The Session Initiation Protocol (SIP) is specified in RFC 3261 [RFC3261]. RFC 3325 [RFC3325] specifies a mechanism for conveying the asserted identity of the originator of a SIP request within a Trust Domain. This is achieved by means of the P-Asserted-Identity header field, which is specified for use in requests using a number of SIP methods, in particular the INVITE method. In addition, the P-Preferred-Identity header field can be used to indicate a preference for which identity should be asserted when there is a choice.

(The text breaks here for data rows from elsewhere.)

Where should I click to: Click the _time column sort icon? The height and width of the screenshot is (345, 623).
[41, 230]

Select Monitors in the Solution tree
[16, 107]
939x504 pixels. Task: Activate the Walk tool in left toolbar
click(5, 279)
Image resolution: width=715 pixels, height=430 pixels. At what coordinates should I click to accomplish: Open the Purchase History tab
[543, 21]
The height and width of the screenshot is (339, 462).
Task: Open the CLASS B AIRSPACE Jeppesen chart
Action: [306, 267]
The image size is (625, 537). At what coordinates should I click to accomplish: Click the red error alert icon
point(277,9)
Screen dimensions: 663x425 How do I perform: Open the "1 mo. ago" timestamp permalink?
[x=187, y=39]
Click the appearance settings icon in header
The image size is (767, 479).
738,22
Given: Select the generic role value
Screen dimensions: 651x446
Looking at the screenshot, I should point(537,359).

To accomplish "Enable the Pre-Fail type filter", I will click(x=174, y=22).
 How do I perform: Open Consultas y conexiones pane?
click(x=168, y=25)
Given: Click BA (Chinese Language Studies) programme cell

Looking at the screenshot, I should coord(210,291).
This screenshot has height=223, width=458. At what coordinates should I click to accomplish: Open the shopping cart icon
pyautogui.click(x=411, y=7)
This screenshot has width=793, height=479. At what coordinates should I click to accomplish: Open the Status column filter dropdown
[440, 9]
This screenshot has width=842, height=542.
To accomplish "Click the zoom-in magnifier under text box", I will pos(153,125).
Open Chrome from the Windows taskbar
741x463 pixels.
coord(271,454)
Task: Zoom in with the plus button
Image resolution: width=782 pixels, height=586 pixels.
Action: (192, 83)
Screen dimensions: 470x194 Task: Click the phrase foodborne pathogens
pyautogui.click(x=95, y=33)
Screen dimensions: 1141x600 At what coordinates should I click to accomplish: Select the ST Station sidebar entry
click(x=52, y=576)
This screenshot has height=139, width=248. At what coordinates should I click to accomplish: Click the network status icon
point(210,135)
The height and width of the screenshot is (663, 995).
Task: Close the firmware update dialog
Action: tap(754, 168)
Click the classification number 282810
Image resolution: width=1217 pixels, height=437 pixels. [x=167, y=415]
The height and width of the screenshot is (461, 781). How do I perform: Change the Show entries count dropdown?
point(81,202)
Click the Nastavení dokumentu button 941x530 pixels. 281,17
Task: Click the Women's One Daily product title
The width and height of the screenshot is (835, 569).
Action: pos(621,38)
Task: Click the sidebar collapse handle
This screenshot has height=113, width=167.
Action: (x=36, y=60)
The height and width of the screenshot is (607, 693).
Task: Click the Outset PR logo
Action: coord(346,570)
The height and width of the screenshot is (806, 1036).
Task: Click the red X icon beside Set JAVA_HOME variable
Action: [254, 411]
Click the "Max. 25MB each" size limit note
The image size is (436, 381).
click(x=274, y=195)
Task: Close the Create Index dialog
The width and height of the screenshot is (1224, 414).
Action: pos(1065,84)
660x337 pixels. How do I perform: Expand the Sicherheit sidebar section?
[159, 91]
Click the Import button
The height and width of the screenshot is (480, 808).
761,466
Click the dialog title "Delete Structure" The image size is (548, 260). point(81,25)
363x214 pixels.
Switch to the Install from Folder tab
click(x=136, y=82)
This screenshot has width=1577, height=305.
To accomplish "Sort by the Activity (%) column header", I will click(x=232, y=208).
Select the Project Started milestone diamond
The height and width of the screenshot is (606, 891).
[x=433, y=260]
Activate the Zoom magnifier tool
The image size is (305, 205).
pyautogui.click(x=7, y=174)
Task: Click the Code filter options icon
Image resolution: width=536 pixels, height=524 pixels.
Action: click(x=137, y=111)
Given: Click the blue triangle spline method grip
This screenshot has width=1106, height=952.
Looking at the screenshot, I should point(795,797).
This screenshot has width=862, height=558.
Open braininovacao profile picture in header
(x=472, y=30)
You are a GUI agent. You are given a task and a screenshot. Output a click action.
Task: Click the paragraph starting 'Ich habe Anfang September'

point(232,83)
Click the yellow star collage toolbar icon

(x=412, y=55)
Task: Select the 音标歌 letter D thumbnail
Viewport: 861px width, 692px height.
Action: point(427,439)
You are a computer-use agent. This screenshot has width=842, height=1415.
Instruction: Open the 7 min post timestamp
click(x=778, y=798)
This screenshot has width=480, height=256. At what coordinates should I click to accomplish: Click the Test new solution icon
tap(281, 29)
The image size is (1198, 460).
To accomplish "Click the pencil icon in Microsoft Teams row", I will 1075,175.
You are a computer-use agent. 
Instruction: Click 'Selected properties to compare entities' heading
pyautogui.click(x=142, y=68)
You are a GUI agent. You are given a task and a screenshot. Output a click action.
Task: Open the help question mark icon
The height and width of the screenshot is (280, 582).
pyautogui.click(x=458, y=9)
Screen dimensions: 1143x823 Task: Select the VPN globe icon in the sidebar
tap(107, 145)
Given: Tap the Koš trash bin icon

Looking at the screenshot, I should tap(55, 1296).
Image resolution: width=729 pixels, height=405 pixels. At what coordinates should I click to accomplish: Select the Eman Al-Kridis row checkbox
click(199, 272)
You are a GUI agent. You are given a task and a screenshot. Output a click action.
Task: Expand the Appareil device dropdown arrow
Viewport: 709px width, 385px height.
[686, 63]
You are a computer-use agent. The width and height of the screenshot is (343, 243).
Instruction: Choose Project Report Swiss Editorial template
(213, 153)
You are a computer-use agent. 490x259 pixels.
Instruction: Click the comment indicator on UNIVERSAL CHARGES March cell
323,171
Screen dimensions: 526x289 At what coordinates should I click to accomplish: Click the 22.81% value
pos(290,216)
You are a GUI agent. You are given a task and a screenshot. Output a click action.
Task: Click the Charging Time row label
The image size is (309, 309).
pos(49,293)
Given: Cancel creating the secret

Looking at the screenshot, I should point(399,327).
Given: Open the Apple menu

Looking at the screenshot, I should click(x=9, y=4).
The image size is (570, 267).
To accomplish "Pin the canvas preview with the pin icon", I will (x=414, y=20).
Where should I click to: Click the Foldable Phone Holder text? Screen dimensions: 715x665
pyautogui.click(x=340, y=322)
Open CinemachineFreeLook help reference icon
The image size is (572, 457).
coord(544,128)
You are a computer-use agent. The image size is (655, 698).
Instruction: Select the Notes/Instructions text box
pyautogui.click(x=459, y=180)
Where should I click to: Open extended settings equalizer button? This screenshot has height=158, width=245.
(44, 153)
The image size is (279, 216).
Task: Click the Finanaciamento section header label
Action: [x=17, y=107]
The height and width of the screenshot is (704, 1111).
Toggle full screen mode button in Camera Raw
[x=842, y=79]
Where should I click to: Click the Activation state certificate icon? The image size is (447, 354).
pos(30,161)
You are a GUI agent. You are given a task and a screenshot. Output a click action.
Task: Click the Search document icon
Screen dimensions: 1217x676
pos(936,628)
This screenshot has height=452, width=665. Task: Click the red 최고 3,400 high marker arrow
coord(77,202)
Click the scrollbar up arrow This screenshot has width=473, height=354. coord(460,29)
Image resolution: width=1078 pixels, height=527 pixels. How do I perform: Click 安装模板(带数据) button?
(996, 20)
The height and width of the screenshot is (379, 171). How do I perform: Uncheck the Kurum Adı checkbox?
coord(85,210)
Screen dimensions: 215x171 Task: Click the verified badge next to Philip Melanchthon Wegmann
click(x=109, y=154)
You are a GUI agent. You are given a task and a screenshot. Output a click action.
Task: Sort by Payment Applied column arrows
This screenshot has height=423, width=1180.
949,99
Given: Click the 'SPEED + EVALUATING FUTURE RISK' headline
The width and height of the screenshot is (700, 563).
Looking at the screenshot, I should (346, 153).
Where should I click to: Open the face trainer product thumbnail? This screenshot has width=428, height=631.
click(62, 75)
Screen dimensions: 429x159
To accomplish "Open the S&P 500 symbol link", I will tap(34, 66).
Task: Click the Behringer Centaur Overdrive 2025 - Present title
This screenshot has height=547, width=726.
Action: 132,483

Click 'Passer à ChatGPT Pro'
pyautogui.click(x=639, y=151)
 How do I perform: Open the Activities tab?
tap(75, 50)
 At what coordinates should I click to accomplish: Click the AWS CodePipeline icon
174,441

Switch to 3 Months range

RFC 3325 does not specify the insertion of the P-Asserted-Identity header field by a User Agent Client (UAC) in the same Trust Domain as the first proxy. Also, RFC 3325 does not specify the use of the P-Asserted-Identity and P-Preferred-Identity header fields with certain SIP methods such as UPDATE [RFC3311], REGISTER, MESSAGE [RFC3428], and PUBLISH [RFC3903]. This document extends RFC 3325 by allowing inclusion of the P-Asserted-Identity header field by a UAC in the same Trust Domain as the first proxy and allowing use of P-Asserted-Identity and P-Preferred-Identity header fields in any request except ACK and CANCEL. The reason for these two exceptions is that ACK and CANCEL requests cannot be challenged for digest authentication.

RFC 3325 allows the P-Asserted-Identity and P-Preferred-Identity header fields each to contain at most two URIs, where one is a SIP or SIPS URI [RFC3261] and the other is a TEL URI [RFC3966]. This may be unduly restrictive in the future, for example, if there is a need to allow other URI schemes, if there is a need to allow both a SIP and a SIPS URI, or if there is a need to allow more than one URI with the same scheme (e.g., a SIP URI based on a telephone number and a SIP URI that is not based on a telephone number). This document therefore provides forwards compatibility by mandating tolerance to the receipt of unexpected URIs.

This document does not alter the fact that the asserted identity mechanism has limited applicability, i.e., within a Trust Domain. For general applicability, including operation outside a Trust Domain (e.g., over the public Internet) or between different Trust Domains, a different mechanism is needed. RFC 4474 [RFC4474] specifies the Identity header field, in conjunction with the From header field, to provide authenticated identity in such circumstances. RFC 4916 [RFC4916] specifies the use of RFC 4474 in mid-dialog requests, in particular, in requests in the reverse direction to the dialogforming request as a means of providing authenticated connected identity.

RFC 3325 is unclear on the use of P-Asserted-Identity in responses. In contrast to requests, there is no means in SIP to challenge a User Agent Server (UAS) to provide SIP digest authentication in a response. As a result, there is currently no standardised mechanism whereby a proxy can authenticate a UAS. Since authenticating the source of a message is a prerequisite for asserting an identity, this document does not specify the use of the P-Asserted-Identity header field in responses. This may be the subject of a future update to RFC 3325. Also, this document does not specify the use of the P-Preferred-Identity header field in responses, as this would serve no purpose in the absence of the ability for a proxy to insert the P-Asserted-Identity header field.